--- START ---
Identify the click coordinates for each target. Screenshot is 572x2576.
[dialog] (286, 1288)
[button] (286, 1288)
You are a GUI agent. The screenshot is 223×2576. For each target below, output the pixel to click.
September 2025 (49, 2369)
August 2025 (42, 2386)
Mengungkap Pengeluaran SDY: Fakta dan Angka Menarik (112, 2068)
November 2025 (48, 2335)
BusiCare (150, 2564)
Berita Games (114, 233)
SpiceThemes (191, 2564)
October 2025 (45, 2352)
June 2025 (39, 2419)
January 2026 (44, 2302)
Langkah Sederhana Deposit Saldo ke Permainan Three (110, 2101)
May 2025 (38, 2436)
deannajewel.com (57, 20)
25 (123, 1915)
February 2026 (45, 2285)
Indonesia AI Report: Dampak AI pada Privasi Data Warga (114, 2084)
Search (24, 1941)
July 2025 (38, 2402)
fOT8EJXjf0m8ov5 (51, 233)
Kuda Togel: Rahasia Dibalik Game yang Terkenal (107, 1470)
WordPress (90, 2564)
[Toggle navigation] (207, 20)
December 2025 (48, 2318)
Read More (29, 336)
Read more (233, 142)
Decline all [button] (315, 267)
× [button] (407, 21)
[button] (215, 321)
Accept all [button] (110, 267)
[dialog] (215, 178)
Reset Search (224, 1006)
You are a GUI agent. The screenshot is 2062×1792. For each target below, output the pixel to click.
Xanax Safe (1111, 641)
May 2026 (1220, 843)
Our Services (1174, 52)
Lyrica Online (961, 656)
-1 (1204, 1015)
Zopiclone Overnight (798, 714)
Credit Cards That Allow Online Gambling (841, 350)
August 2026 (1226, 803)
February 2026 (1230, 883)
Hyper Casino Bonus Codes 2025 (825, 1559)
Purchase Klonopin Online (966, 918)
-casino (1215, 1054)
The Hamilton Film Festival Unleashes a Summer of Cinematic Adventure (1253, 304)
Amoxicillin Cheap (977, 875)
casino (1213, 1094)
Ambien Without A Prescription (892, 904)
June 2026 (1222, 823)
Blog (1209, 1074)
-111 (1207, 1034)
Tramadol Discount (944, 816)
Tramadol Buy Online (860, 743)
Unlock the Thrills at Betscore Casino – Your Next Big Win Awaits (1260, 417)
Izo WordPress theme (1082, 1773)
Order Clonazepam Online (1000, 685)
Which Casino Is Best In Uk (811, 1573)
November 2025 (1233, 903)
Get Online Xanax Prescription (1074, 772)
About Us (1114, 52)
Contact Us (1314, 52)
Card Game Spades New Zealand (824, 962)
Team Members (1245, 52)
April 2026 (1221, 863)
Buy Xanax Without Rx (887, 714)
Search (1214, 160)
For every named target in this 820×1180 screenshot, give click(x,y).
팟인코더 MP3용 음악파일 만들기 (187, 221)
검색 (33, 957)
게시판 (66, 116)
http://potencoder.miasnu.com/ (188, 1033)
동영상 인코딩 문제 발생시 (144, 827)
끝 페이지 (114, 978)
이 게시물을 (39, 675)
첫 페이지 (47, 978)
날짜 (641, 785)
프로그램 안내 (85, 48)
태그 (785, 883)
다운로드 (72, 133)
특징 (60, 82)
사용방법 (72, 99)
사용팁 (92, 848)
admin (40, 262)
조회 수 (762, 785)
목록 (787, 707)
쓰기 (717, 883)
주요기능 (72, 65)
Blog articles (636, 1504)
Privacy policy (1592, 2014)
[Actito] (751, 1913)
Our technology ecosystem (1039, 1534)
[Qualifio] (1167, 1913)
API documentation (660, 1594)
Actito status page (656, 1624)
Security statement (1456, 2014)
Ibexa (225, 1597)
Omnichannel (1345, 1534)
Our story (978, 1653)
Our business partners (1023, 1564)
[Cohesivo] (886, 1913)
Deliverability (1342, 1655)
--- END ---
Only the number is wanted: how many lines in the data include the word "below"?

## Solution
2